> **Exercise directions**:
Please reproduce the following records exactly, with nothing omitted.

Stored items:
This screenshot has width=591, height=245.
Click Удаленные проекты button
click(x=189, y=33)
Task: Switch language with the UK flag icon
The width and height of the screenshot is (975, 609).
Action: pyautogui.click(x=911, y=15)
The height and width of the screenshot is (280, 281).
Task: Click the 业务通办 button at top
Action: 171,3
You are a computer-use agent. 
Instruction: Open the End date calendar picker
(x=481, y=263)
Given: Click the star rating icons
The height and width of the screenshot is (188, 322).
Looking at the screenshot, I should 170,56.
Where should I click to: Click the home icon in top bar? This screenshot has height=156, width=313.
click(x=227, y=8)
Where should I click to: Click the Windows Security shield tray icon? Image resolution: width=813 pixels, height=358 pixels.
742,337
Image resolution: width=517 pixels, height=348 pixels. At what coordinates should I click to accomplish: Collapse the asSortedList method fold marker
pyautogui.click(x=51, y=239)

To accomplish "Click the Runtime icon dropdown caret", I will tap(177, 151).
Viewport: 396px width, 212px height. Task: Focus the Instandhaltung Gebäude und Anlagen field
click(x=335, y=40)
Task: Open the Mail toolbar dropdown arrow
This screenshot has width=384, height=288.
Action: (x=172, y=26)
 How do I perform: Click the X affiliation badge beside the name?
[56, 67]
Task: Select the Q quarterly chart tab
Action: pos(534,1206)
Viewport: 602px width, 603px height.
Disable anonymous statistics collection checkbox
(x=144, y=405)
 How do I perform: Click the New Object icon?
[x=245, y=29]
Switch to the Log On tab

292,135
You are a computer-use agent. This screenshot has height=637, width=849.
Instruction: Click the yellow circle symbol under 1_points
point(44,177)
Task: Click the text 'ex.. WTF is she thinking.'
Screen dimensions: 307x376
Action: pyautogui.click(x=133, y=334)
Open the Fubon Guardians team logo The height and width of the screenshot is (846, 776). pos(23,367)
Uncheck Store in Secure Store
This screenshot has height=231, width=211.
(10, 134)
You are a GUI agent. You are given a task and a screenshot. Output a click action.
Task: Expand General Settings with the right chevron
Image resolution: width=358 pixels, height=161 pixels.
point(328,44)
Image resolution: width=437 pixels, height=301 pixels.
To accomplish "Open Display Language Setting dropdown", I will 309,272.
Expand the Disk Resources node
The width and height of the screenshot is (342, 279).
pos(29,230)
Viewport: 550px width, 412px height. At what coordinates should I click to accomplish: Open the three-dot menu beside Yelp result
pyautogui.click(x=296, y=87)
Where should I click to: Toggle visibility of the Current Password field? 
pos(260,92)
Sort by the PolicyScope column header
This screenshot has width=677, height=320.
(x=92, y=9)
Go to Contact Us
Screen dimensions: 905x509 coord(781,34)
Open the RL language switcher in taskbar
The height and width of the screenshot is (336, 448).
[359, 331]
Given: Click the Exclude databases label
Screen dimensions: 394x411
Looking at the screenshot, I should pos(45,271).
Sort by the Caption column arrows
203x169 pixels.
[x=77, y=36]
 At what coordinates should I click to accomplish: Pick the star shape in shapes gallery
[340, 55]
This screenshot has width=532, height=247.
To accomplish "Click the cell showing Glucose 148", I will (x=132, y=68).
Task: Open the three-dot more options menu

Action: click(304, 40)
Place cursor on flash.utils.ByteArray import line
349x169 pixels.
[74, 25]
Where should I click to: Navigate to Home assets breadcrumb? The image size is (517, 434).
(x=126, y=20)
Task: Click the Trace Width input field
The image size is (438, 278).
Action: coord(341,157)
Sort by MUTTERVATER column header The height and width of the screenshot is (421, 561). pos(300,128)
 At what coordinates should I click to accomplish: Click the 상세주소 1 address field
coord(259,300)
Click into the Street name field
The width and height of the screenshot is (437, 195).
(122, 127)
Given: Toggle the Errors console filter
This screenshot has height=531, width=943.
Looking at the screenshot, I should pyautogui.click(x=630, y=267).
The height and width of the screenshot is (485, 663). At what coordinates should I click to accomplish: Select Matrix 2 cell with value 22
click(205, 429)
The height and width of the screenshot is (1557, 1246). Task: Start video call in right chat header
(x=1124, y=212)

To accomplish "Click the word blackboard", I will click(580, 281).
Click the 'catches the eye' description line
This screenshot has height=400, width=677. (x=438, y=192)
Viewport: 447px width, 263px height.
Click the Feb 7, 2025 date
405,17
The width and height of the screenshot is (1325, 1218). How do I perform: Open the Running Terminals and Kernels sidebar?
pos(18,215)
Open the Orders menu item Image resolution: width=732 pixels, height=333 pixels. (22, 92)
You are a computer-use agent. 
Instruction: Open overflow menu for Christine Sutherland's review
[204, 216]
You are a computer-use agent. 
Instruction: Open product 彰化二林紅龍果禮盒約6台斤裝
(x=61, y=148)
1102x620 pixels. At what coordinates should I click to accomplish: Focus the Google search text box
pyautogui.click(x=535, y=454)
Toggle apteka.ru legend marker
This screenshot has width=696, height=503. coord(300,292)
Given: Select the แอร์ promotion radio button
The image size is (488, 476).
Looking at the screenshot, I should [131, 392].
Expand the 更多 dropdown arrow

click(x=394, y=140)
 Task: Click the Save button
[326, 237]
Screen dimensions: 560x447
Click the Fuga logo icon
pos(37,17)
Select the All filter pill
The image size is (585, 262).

> **Task output**:
This screenshot has width=591, height=245.
Click Удаленные проекты button
click(x=189, y=33)
Task: Switch language with the UK flag icon
The width and height of the screenshot is (975, 609).
Action: pyautogui.click(x=911, y=15)
The height and width of the screenshot is (280, 281).
Task: Click the 业务通办 button at top
Action: 171,3
You are a computer-use agent. 
Instruction: Open the End date calendar picker
(x=481, y=263)
Given: Click the star rating icons
The height and width of the screenshot is (188, 322).
Looking at the screenshot, I should 170,56.
Where should I click to: Click the home icon in top bar? This screenshot has height=156, width=313.
click(x=227, y=8)
Where should I click to: Click the Windows Security shield tray icon? Image resolution: width=813 pixels, height=358 pixels.
742,337
Image resolution: width=517 pixels, height=348 pixels. At what coordinates should I click to accomplish: Collapse the asSortedList method fold marker
pyautogui.click(x=51, y=239)

To accomplish "Click the Runtime icon dropdown caret", I will tap(177, 151).
Viewport: 396px width, 212px height. Task: Focus the Instandhaltung Gebäude und Anlagen field
click(x=335, y=40)
Task: Open the Mail toolbar dropdown arrow
This screenshot has width=384, height=288.
Action: (x=172, y=26)
 How do I perform: Click the X affiliation badge beside the name?
[56, 67]
Task: Select the Q quarterly chart tab
Action: pos(534,1206)
Viewport: 602px width, 603px height.
Disable anonymous statistics collection checkbox
(x=144, y=405)
 How do I perform: Click the New Object icon?
[x=245, y=29]
Switch to the Log On tab

292,135
You are a computer-use agent. This screenshot has height=637, width=849.
Instruction: Click the yellow circle symbol under 1_points
point(44,177)
Task: Click the text 'ex.. WTF is she thinking.'
Screen dimensions: 307x376
Action: pyautogui.click(x=133, y=334)
Open the Fubon Guardians team logo The height and width of the screenshot is (846, 776). pos(23,367)
Uncheck Store in Secure Store
This screenshot has height=231, width=211.
(10, 134)
You are a GUI agent. You are given a task and a screenshot. Output a click action.
Task: Expand General Settings with the right chevron
Image resolution: width=358 pixels, height=161 pixels.
point(328,44)
Image resolution: width=437 pixels, height=301 pixels.
To accomplish "Open Display Language Setting dropdown", I will 309,272.
Expand the Disk Resources node
The width and height of the screenshot is (342, 279).
pos(29,230)
Viewport: 550px width, 412px height. At what coordinates should I click to accomplish: Open the three-dot menu beside Yelp result
pyautogui.click(x=296, y=87)
Where should I click to: Toggle visibility of the Current Password field? 
pos(260,92)
Sort by the PolicyScope column header
This screenshot has width=677, height=320.
(x=92, y=9)
Go to Contact Us
Screen dimensions: 905x509 coord(781,34)
Open the RL language switcher in taskbar
The height and width of the screenshot is (336, 448).
[359, 331]
Given: Click the Exclude databases label
Screen dimensions: 394x411
Looking at the screenshot, I should pos(45,271).
Sort by the Caption column arrows
203x169 pixels.
[x=77, y=36]
 At what coordinates should I click to accomplish: Pick the star shape in shapes gallery
[340, 55]
This screenshot has width=532, height=247.
To accomplish "Click the cell showing Glucose 148", I will (x=132, y=68).
Task: Open the three-dot more options menu

Action: click(304, 40)
Place cursor on flash.utils.ByteArray import line
349x169 pixels.
[74, 25]
Where should I click to: Navigate to Home assets breadcrumb? The image size is (517, 434).
(x=126, y=20)
Task: Click the Trace Width input field
The image size is (438, 278).
Action: coord(341,157)
Sort by MUTTERVATER column header The height and width of the screenshot is (421, 561). pos(300,128)
 At what coordinates should I click to accomplish: Click the 상세주소 1 address field
coord(259,300)
Click into the Street name field
The width and height of the screenshot is (437, 195).
(122, 127)
Given: Toggle the Errors console filter
This screenshot has height=531, width=943.
Looking at the screenshot, I should pyautogui.click(x=630, y=267).
The height and width of the screenshot is (485, 663). At what coordinates should I click to accomplish: Select Matrix 2 cell with value 22
click(205, 429)
The height and width of the screenshot is (1557, 1246). Task: Start video call in right chat header
(x=1124, y=212)

To accomplish "Click the word blackboard", I will click(580, 281).
Click the 'catches the eye' description line
This screenshot has height=400, width=677. (x=438, y=192)
Viewport: 447px width, 263px height.
Click the Feb 7, 2025 date
405,17
The width and height of the screenshot is (1325, 1218). How do I perform: Open the Running Terminals and Kernels sidebar?
pos(18,215)
Open the Orders menu item Image resolution: width=732 pixels, height=333 pixels. (22, 92)
You are a computer-use agent. 
Instruction: Open overflow menu for Christine Sutherland's review
[204, 216]
You are a computer-use agent. 
Instruction: Open product 彰化二林紅龍果禮盒約6台斤裝
(x=61, y=148)
1102x620 pixels. At what coordinates should I click to accomplish: Focus the Google search text box
pyautogui.click(x=535, y=454)
Toggle apteka.ru legend marker
This screenshot has width=696, height=503. coord(300,292)
Given: Select the แอร์ promotion radio button
The image size is (488, 476).
Looking at the screenshot, I should [131, 392].
Expand the 更多 dropdown arrow

click(x=394, y=140)
 Task: Click the Save button
[326, 237]
Screen dimensions: 560x447
Click the Fuga logo icon
pos(37,17)
Select the All filter pill
The image size is (585, 262).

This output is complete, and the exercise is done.